Public health officials on Thursday confirmed Los Angeles County’s first human cases of West Nile virus of the year.

Six cases have been confirmed in the Antelope, San Fernando and San Gabriel valleys, with most patients hospitalized for the illness in late July and early August, the L.A. County Department of Public Health said in a release. All of the patients are recovering.

L.A. County does not report cases in Long Beach or Pasadena, which operate their own public health agencies; neither city has publicly reported any confirmed cases as of Thursday.

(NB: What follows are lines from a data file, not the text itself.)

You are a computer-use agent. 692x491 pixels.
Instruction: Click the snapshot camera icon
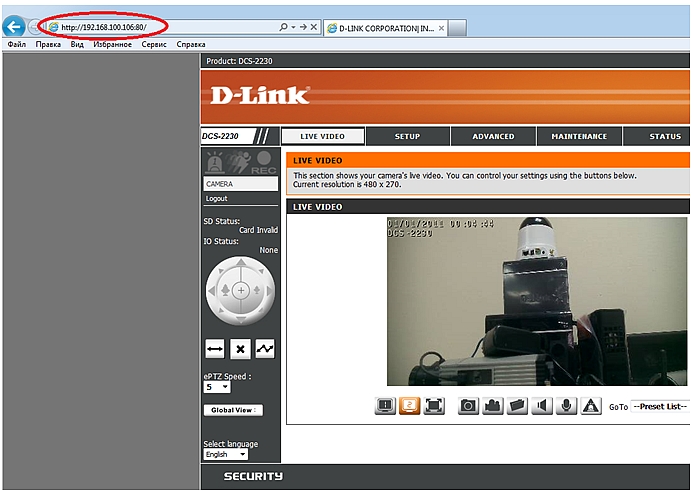click(x=468, y=406)
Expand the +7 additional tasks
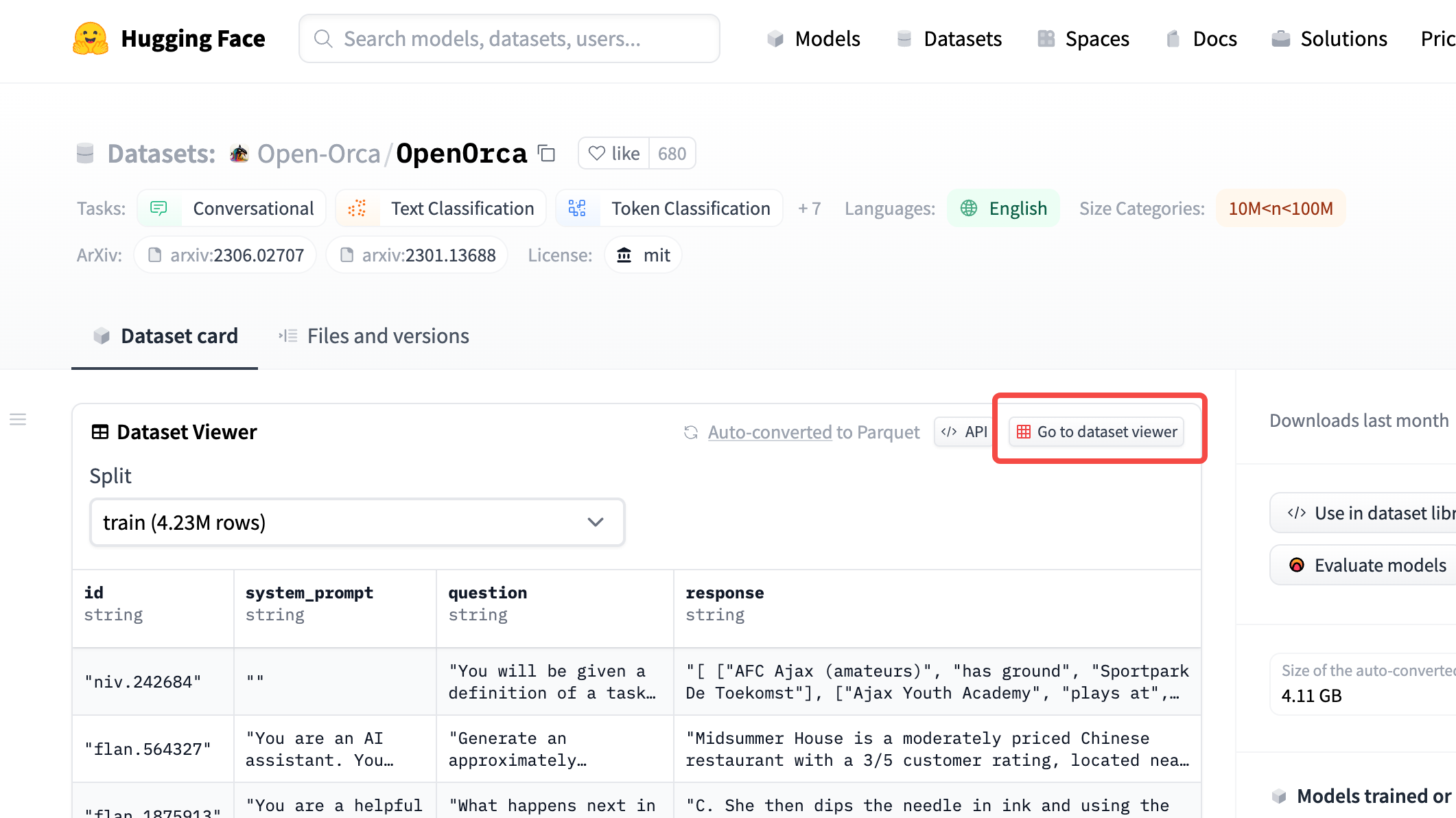Viewport: 1456px width, 818px height. click(x=809, y=209)
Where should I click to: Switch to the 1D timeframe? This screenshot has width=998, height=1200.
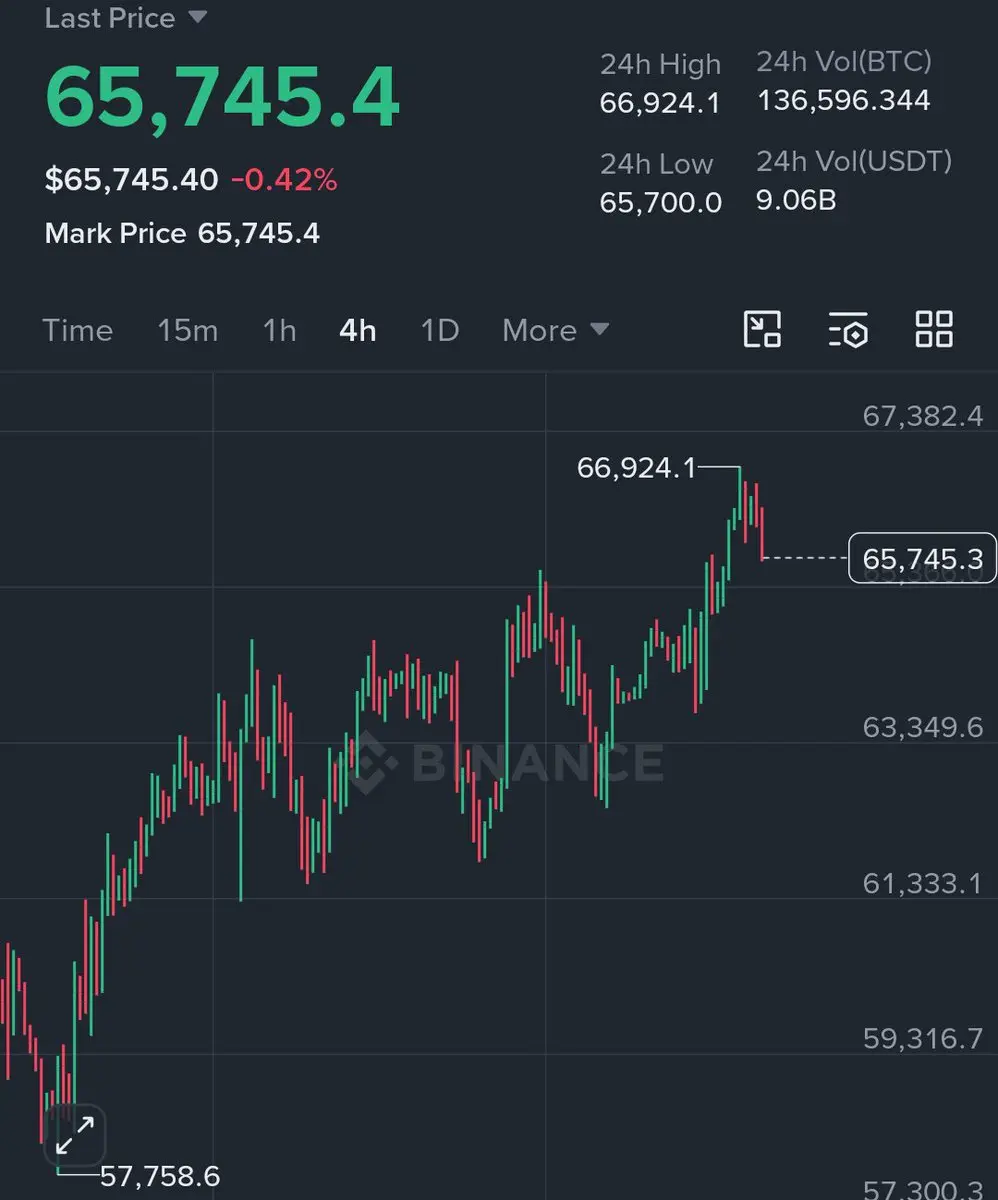[x=439, y=330]
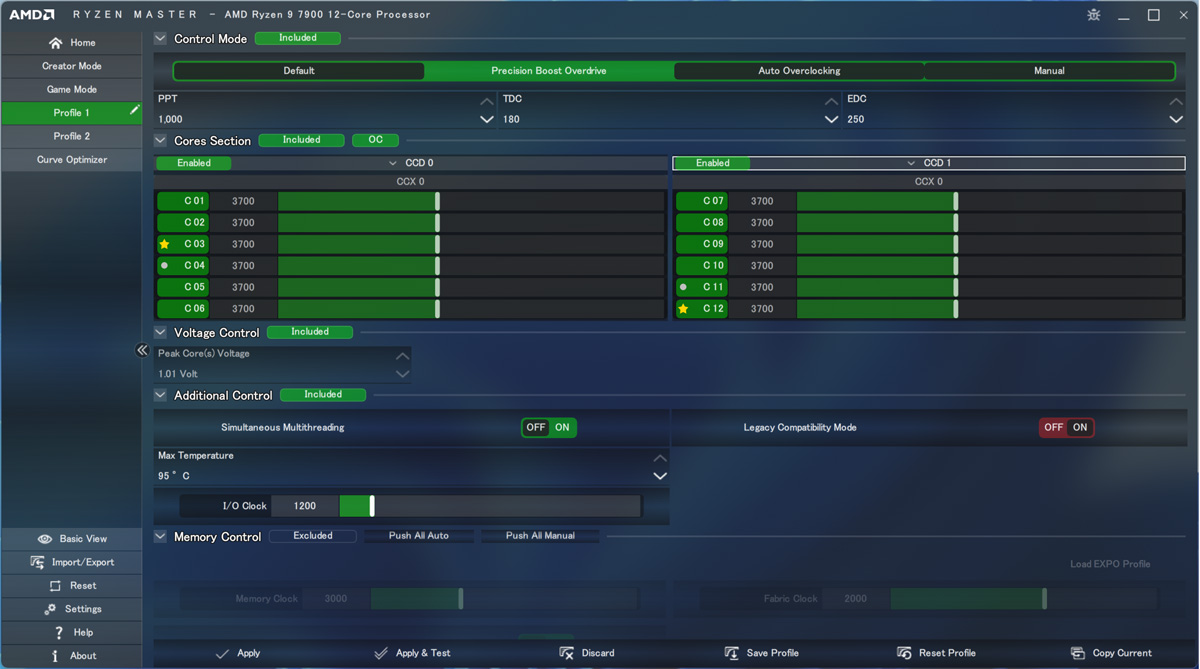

“This is a reminder that West Nile virus is active in Los Angeles County every year and mosquito control is a shared responsibility,” said Leann Verdick, district manager of the Antelope Valley Mosquito and Vector Control District.

Last year, the county reported 17 cases of West Nile, resulting in 12 hospitalizations and one death, a marked decline from 2020, which saw 93 cases, 79 hospitalizations and seven deaths.

The county has averaged 91 confirmed cases of West Nile for the past five years, although the true number of cases is likely higher as most people who are infected experience mild or no illness, so their cases are not reported.

Three-quarters of reported cases involved severe disease, according to L.A. County public health officials, and nearly 10% of those with severe disease die from complications.

The announcement comes two weeks after the Orange County Health Care Agency reported its first confirmed infection of the year.

West Nile virus is spread by mosquitoes that are found throughout L.A. County, and health officials are urging the public to take measures to protect themselves, especially adults 50 and older and people with chronic health conditions who are susceptible to serious illness.

“Simple measures can reduce mosquitos and mosquito bites, like protecting yourself and your family with insect repellent and removing standing water outside your home,” Los Angeles County health officer Dr. Muntu Davis said in the release. “West Nile virus can lead to hospitalization or death, and, by taking preventative steps now, residents can better protect themselves against infection and the serious neuro-invasive disease caused by this virus.”

The Department of Public Health also advised residents to avoid mosquito-infested areas at dawn and dusk and to wear long-sleeved shirts and pants when outdoors, especially during the early morning and evening hours.